__SUPPLIED ENTRIES__.
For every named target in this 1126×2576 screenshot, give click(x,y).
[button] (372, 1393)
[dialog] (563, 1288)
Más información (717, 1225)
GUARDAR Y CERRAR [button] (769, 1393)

__YOUR ASSIGNMENT__.
Give back the material above exactly as it was given.

__THE COMPLETED TASK__.
For every named target in this 1126×2576 screenshot, give click(x,y).
[button] (372, 1393)
[dialog] (563, 1288)
Más información (717, 1225)
GUARDAR Y CERRAR [button] (769, 1393)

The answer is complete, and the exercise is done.